Emma and David both studied at Cambridge University — Emma at Corpus Christi, David at Clare — and returning to the colleges where they first met was never in question. Their wedding combined a small civil ceremony at Cambridge Register Office with a catered college dinner for thirty guests in a private college dining room. Intimate by Cambridge wedding standards, and all the more meaningful for it.
Cambridge Register Office on Shire Hall Road is one of the better-looking in the country — Georgian frontage, well-maintained grounds. The thirty guests gathered outside for the arrival photograph before filing into the ceremony room. The ceremony itself took twenty minutes: simple, genuine, sufficient.
From the Register Office, the wedding party walked to Emma's old college — across Magdalene Bridge, down Bridge Street, past the Round Church. Walking through Cambridge on a June afternoon in wedding clothes, the city as backdrop — this is something only this city offers.
The Backs — the green strip of lawn and river behind the colleges — is the most photographically beautiful part of Cambridge. With a small wedding party, it was possible to position everyone thoughtfully without the rushed, chaotic family groups that larger weddings require.
The couple portraits used the King's College Chapel as a distant backdrop — its pale stone and vertical lines framing the couple beautifully from 50 metres away with a compressed 200mm focal length. Then the Bridge of Sighs at St John's. Then punts on the Cam with Clare Bridge barely visible in the background.

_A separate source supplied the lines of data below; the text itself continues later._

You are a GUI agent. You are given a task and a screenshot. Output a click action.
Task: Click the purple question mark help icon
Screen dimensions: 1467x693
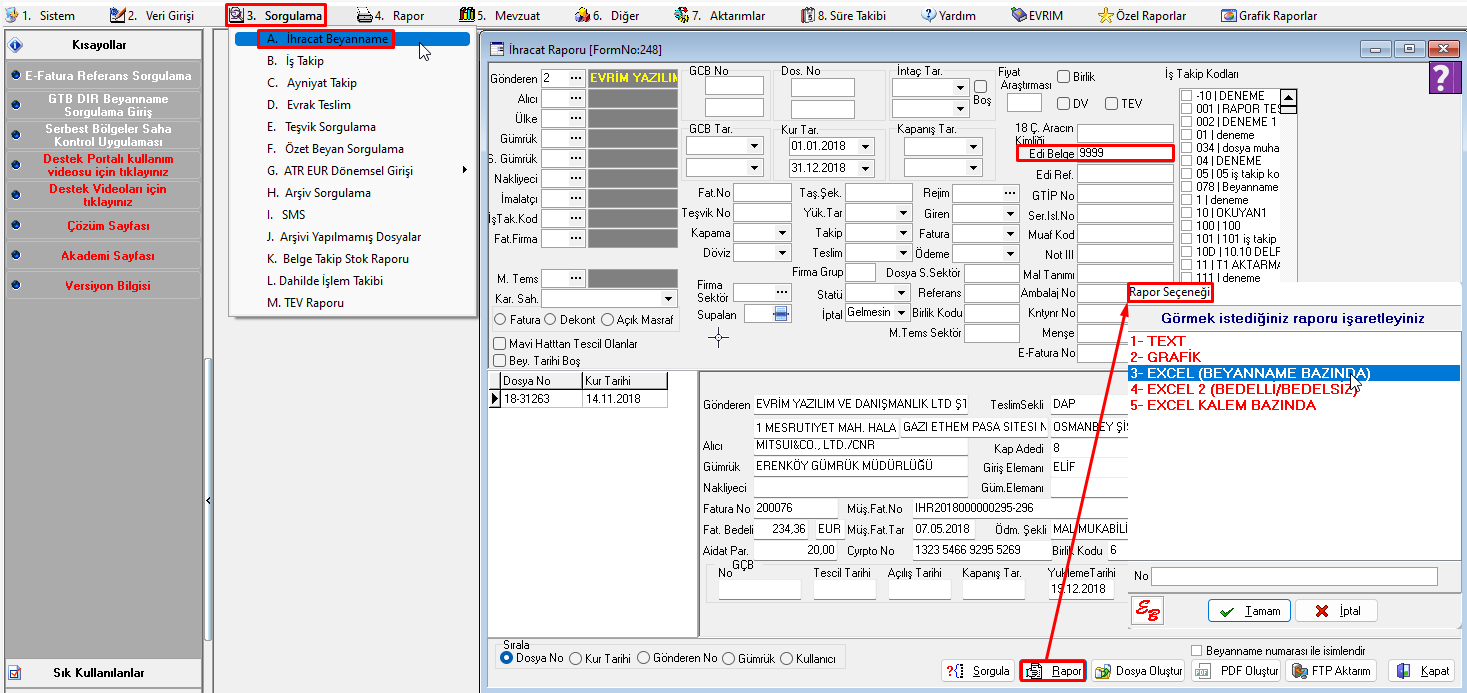point(1441,77)
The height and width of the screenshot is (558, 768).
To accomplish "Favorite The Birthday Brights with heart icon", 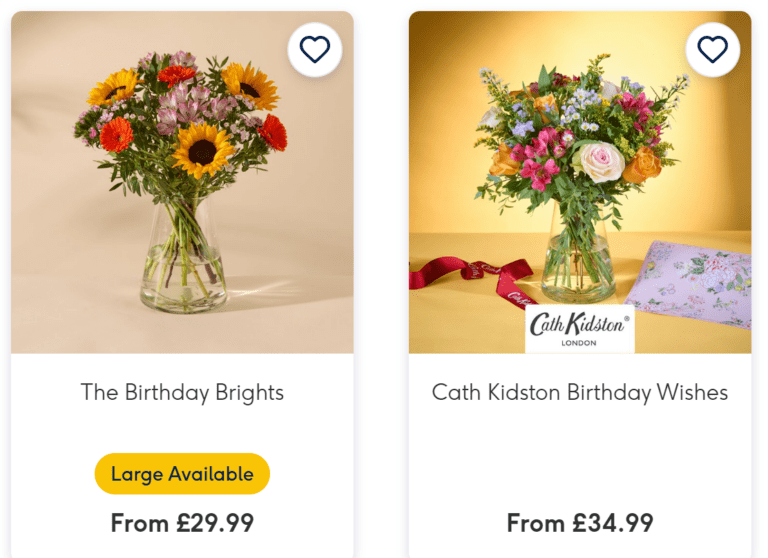I will (x=315, y=49).
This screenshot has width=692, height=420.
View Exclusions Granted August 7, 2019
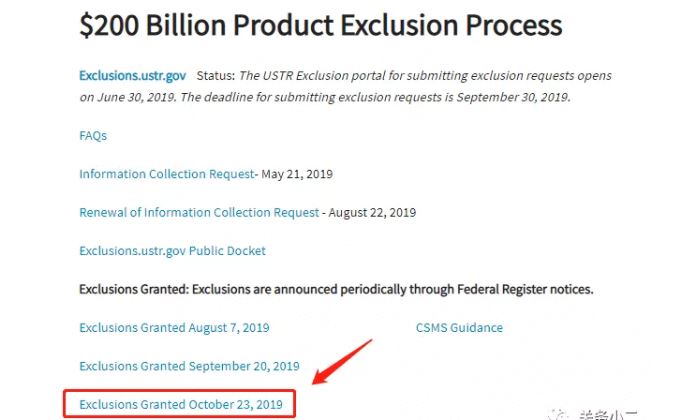pyautogui.click(x=174, y=327)
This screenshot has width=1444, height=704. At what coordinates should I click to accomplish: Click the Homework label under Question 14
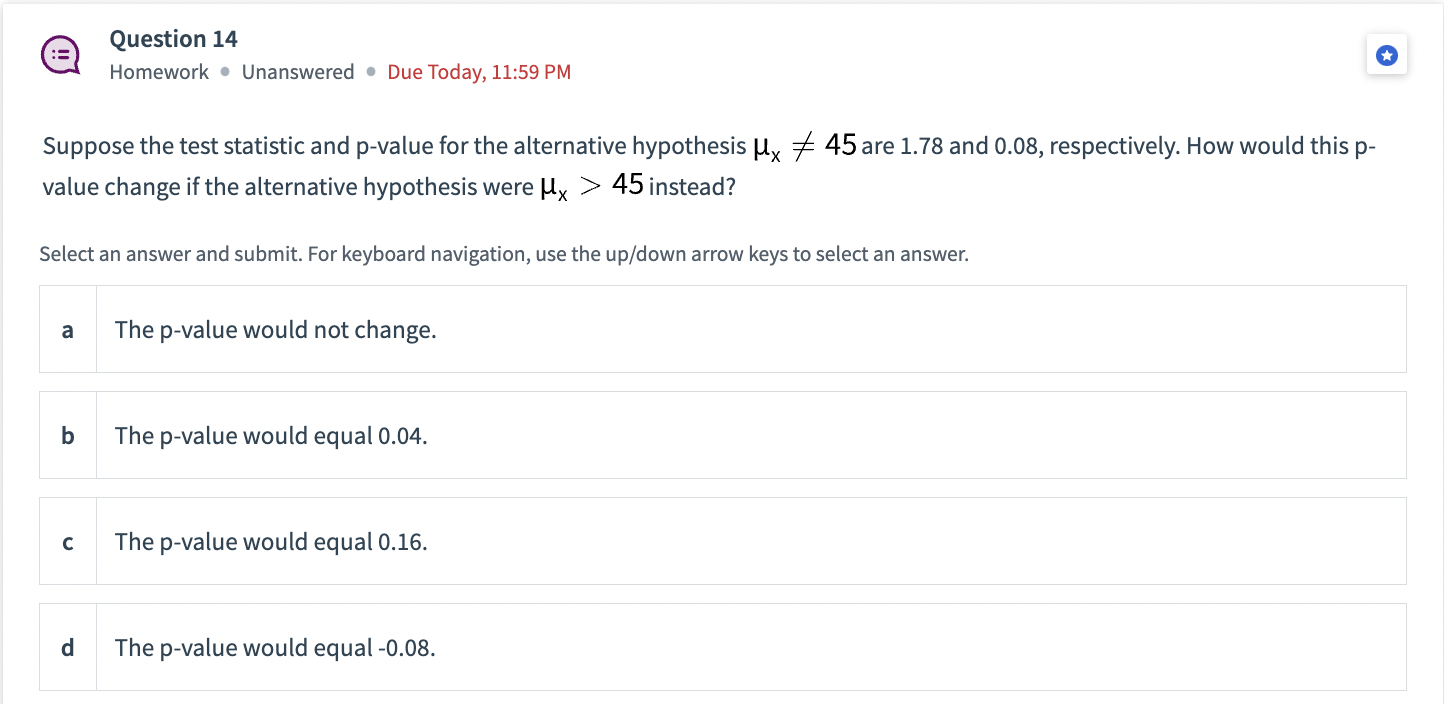click(159, 71)
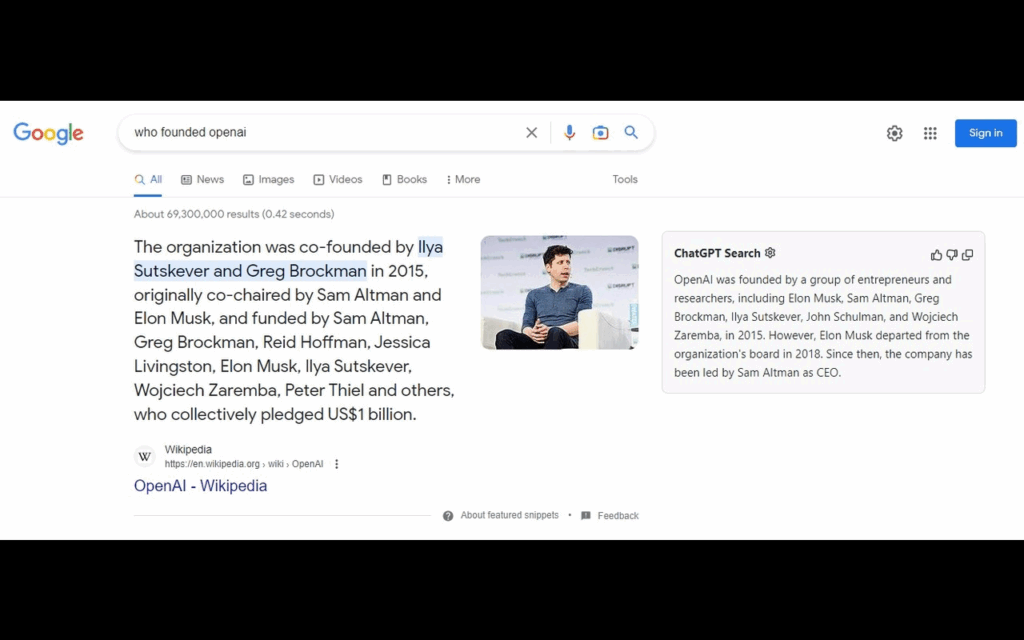The image size is (1024, 640).
Task: Switch to the Images tab
Action: pos(268,180)
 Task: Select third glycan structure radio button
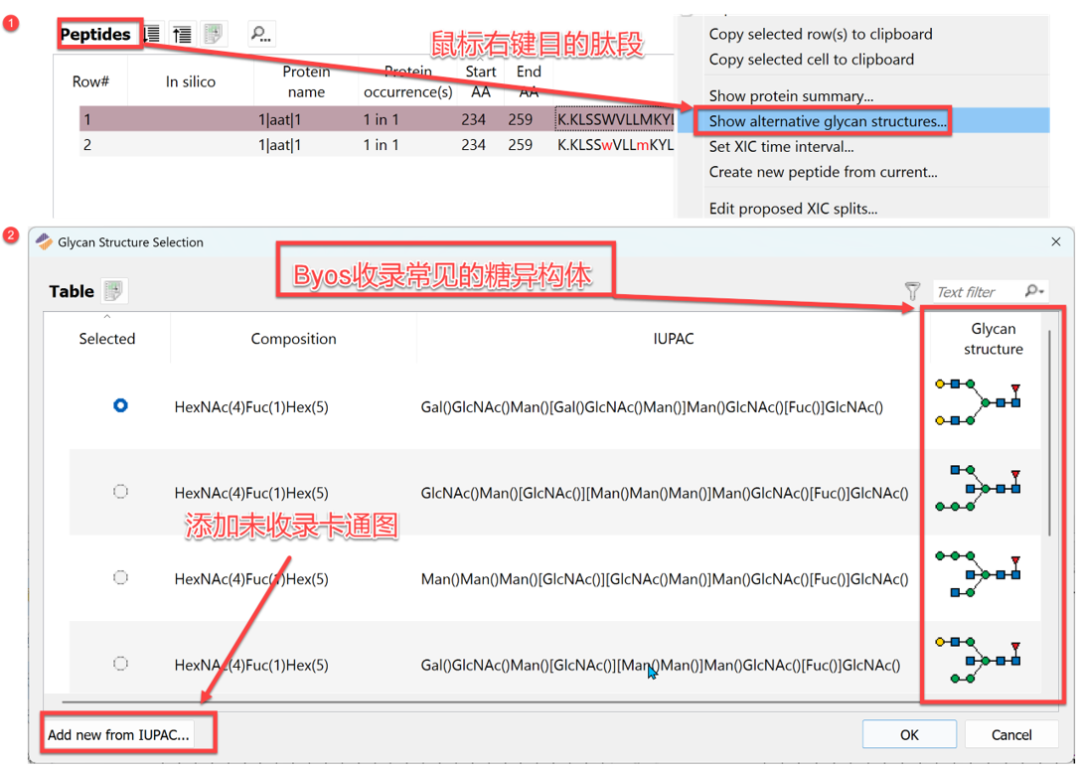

The college dining room — high-beamed ceiling, candlelit long tables, portraits of former Masters on the walls — was the kind of setting that does the photographer's job for them. Thirty guests around a single long table, the food arriving in courses, the speeches increasingly heartfelt as the evening wore on.
For small, intimate receptions of this kind, the documentary approach works best. No formal positioning, no announced poses. Just being present and attentive to the moments as they unfold.
The Backs, the colleges, the river — Cambridge offers wedding photography locations that exist nowhere else. Get in touch to discuss your day.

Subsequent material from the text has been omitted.